![]() | ![]() |
By Kay Hanifen
The inn fell silent as the Innkeeper shut the door. In all his centuries, he could never get used to the quiet that came after the living passed on. Somewhere in the inn, a clock chimed twelve. Christmas Eve had passed, and Christmas Day had just begun. He returned to the living room. The record switched to a church choir singing Silent Night. The St. Wenceslas Carolers truly had lovely voices. This would be the last he or anyone else would ever hear them.
So, he took one of his cookies and sat in his wingback chair by the fire. Closing his eyes, he listened to the music, only opening them when a heavy weight dropped in his lap. He smiled and scratched under Nicodemus’s chin.
“The Yule Log is almost gone,” he said.
“I don’t know why you bother with this,” the demon replied. He tried to sound annoyed, but the purr rumbling from his chest told a different story.
The Innkeeper raised his eyebrows. “With what?”
“The charade, the presents, the feast. Any of it. Right now, your attention is being split in infinite directions as you direct all living beings to the afterlife, from the smallest gnat to the greatest blue whale. Why maintain this and an infinite number of charades for them? Why not simply send them to the door?”

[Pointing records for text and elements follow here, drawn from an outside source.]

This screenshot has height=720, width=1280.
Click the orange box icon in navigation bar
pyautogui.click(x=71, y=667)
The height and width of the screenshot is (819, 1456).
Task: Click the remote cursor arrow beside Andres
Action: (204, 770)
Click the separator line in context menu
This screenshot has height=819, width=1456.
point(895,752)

The Innkeeper sighed. It was a well-worn debate, a question that he frequently asked himself too, and he rarely had a satisfactory answer. “Because the living will cling to life by their fingertips,” he replied as he always did, “They need this. They need to process their losses, their regrets, their lives. I may be the gatekeeper of the afterlife, but they will not leave without learning to let go of all that tethers them here.”
The cat scoffed. “Come on. We both know it’s something more than duty that drives you. I think you envy the mortals and their short, meaningless lives. You want to pretend, even just for a few hours, that you’re one of them.”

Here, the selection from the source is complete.